Although the use of geometric morphometrics (shape analysis) is not as widely appreciated in the clinical setting, valuable insights in shape changes, variations and associations, applicable in the fields of neuropsychiatry, clinical genetics, orthodontics, maxillo-facial and plastic surgery, anthropometric descriptions and forensic medicine may so be appreciated. It is also ideal for studying growth, ageing or other changes in the shape of structures anticipated because of an identified biomechanical stimulus. A clear example of this would be the change in shape of the mandible when teeth are lost. Techniques applied for 3D structure analysis can also be applied for 2D structure analysis.
3D facial surface analysis by 3D laser scanning and geometric morphometrics allows a more efficient detection of affected children with foetal alcohol syndrome. As the face and the brain develop in strict coordination, abnormalities or differences in facial morphology can be indicative of underlying brain pathology.
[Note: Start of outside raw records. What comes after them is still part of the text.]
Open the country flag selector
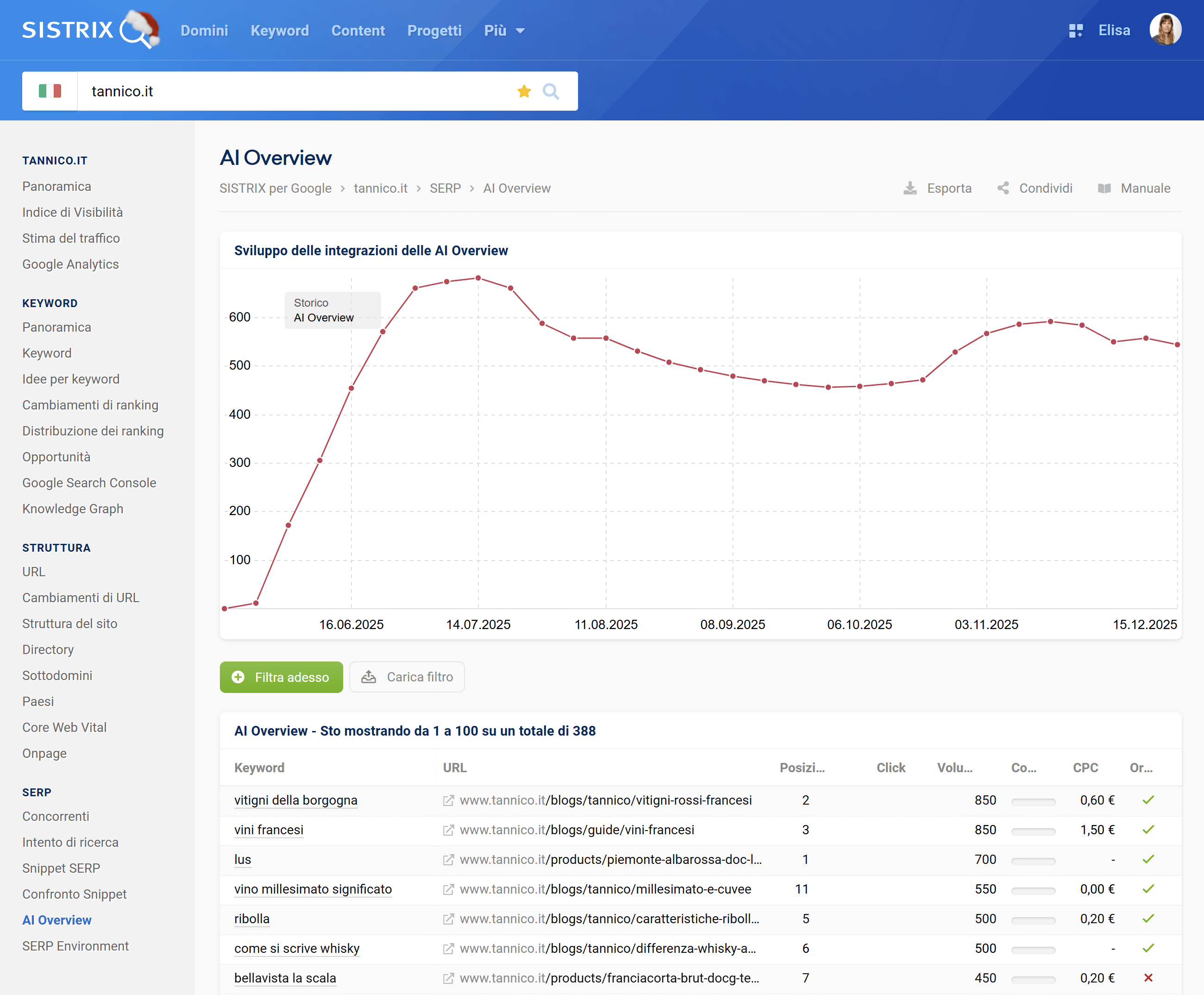1204x995 pixels. coord(50,91)
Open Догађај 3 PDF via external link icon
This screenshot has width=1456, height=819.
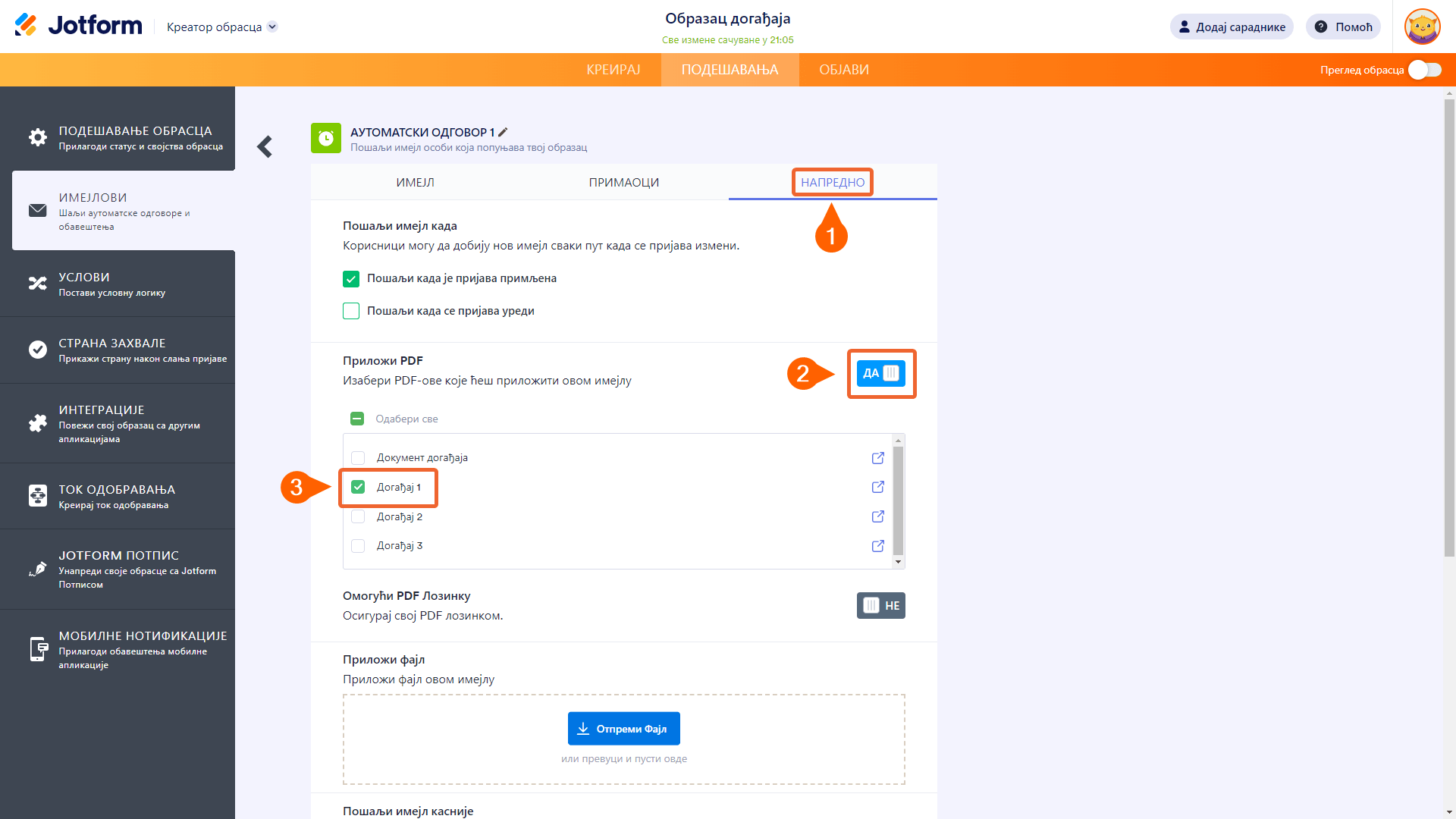pos(877,546)
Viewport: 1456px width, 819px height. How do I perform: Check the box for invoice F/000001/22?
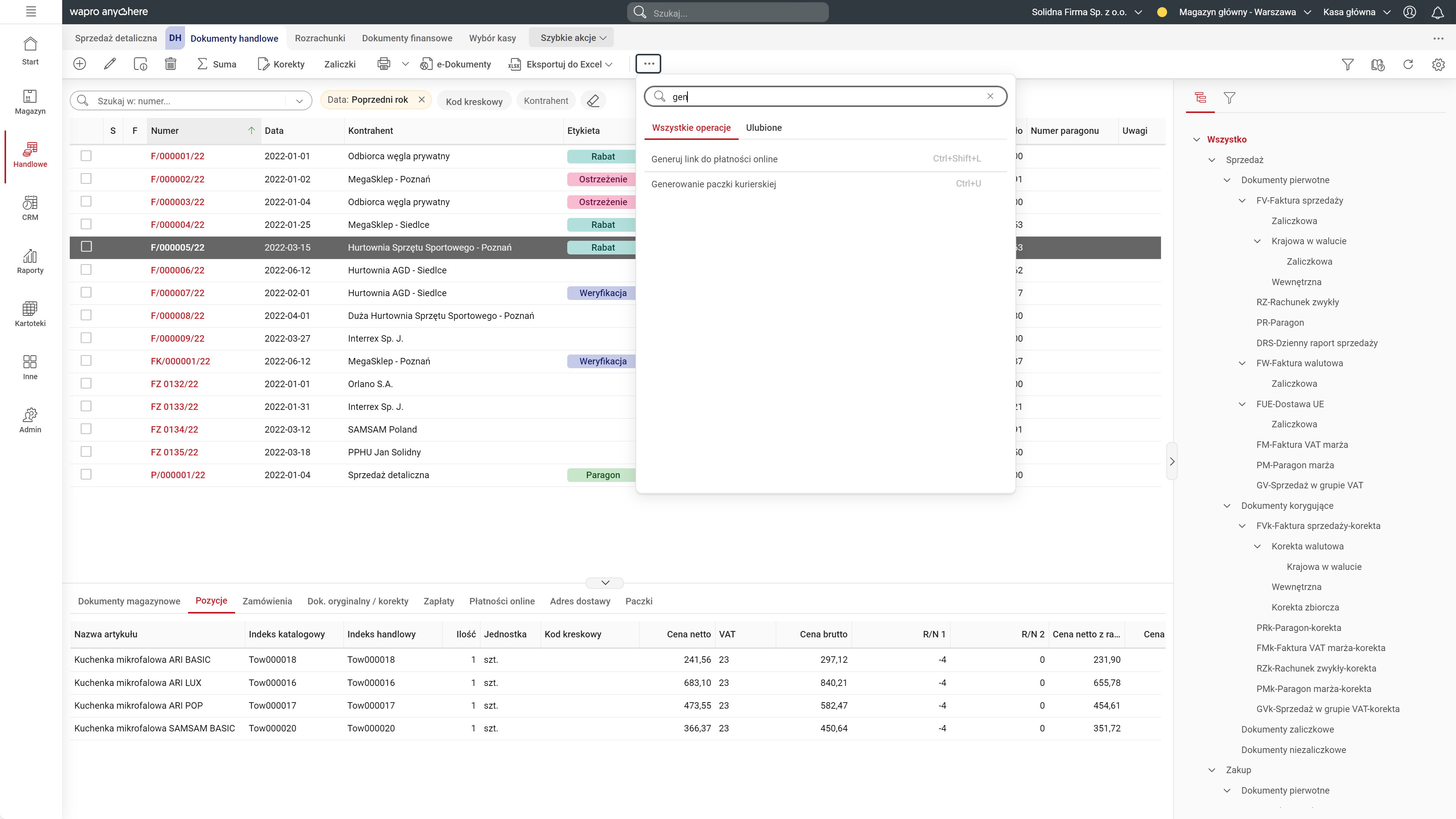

Statistical analysis of brain shape by geometric morphometrics of the corpus callosum and subcortical structures is specifically relevant for foetal alcohol syndrome. Other developmental abnormalities include schizophrenia. Shape analysis is also useful in plastic and reconstructive surgery for cleft lip and palate patients where detailed images of the facial areas to be corrected are necessary.
Other uses for shape analysis include manufacturing of objects and prostheses.
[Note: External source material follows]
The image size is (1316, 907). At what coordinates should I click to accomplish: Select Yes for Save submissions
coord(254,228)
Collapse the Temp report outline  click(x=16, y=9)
Bookstein, FL, Sampson, PD, Streissguth, AP & Connor, PD 2001. Geometric morphometrics of corpus callosum and subcortical structures in the fetal‐alcohol‐affected brain. Teratology, 64, 4-32.
Bugaighis, I, O'higgins, P, Tiddeman, B, Mattick, C, Ali, OB & Hobson, R 2010. Three-dimensional geometric morphometrics applied to the study of children with cleft lip and/or palate from the North East of England. The European Journal of Orthodontics, cjp140.
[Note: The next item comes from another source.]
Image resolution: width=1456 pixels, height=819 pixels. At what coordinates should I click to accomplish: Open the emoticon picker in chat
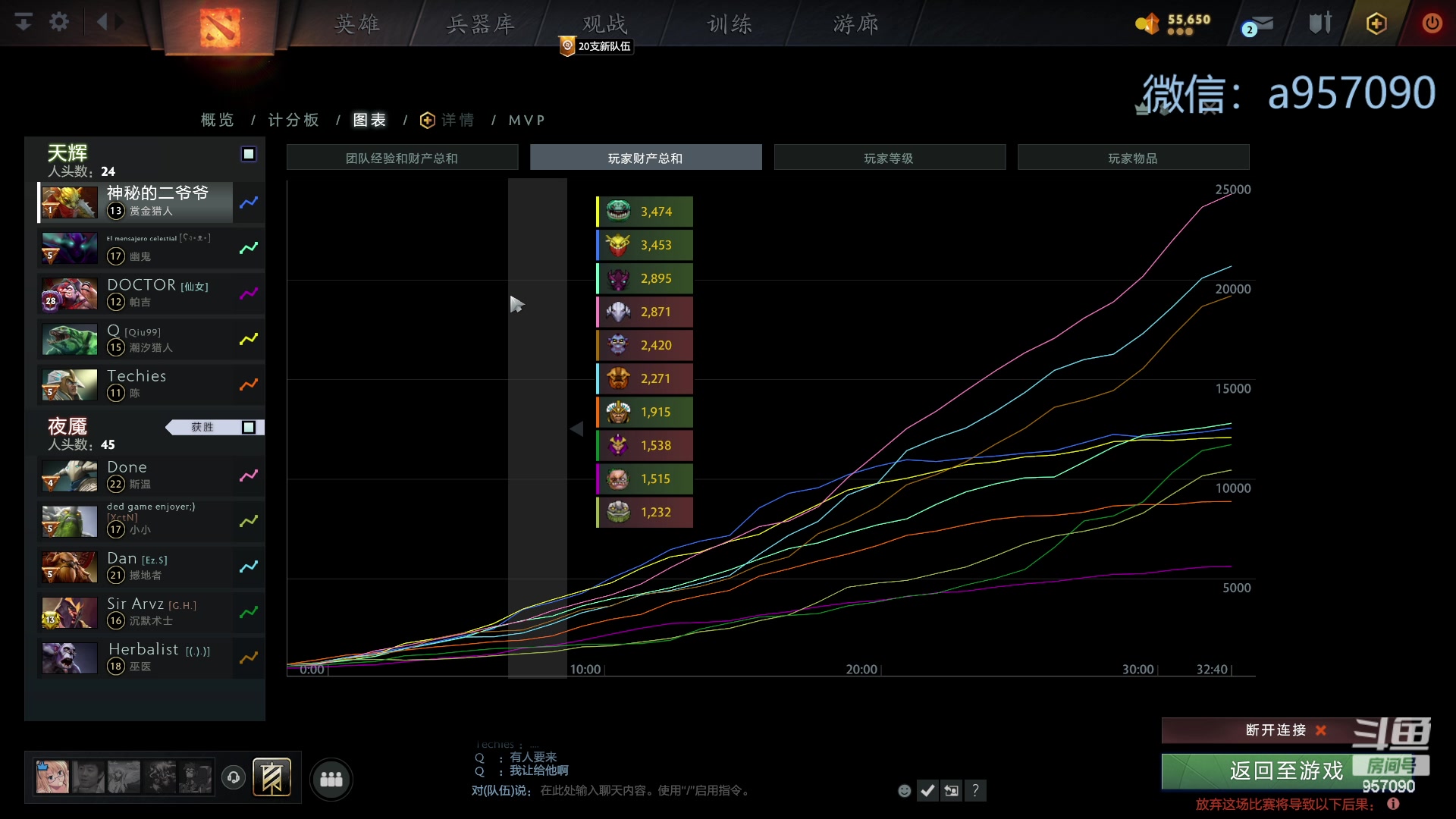[904, 791]
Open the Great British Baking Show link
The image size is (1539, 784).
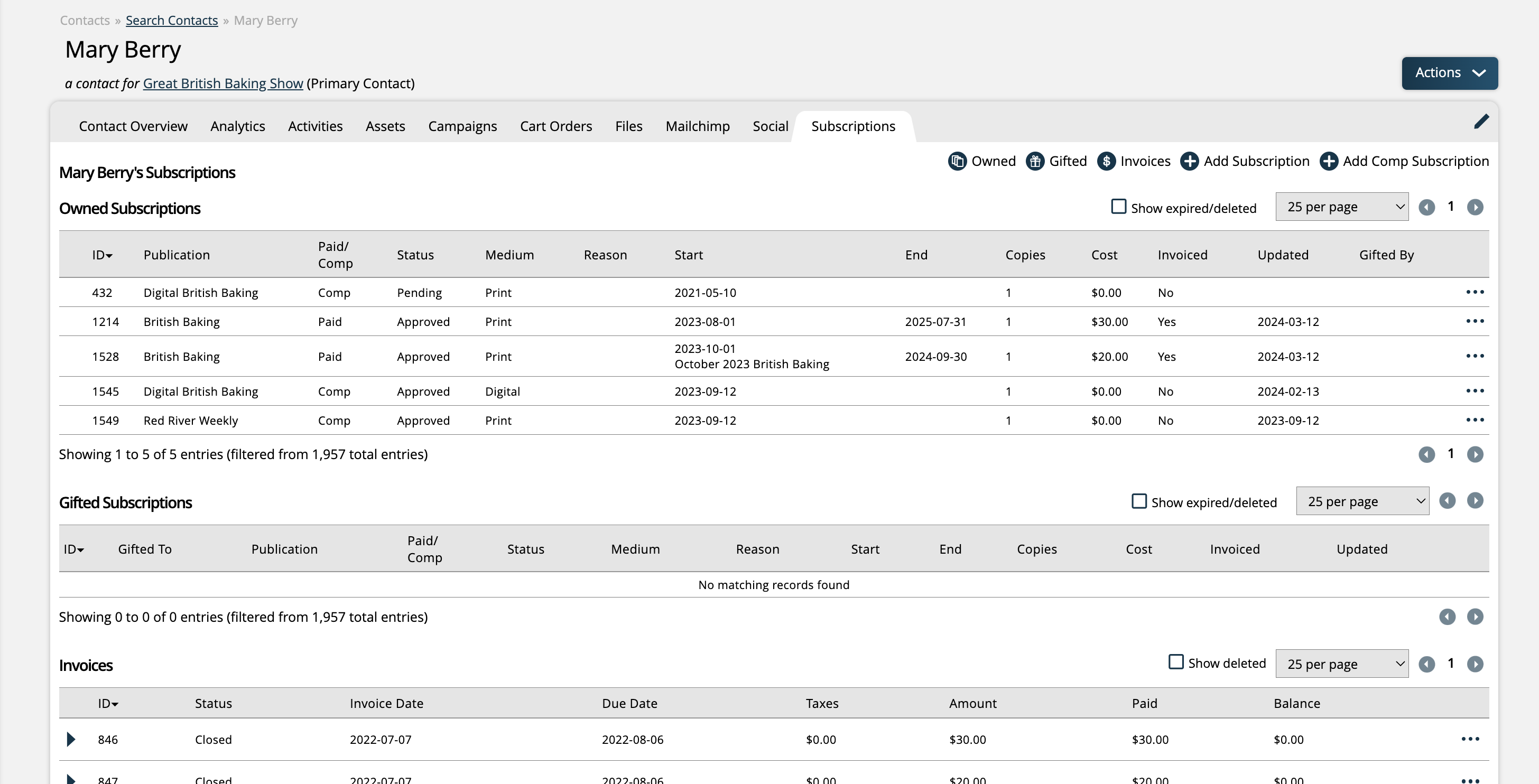tap(223, 83)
Hennessy, RJ, Mclearie, S, Kinsella, A & Waddington, JL 2005. Facial surface analysis by 3D laser scanning and geometric morphometrics in relation to sexual dimorphism in cerebral–craniofacial morphogenesis and cognitive function. Journal of anatomy, 207, 283-295.
Sforza, C, De Menezes, M & Ferrario, V 2013. Soft-and hard-tissue facial anthropometry in three dimensions: what’s new. J Anthropol Sci, 91, 159-184.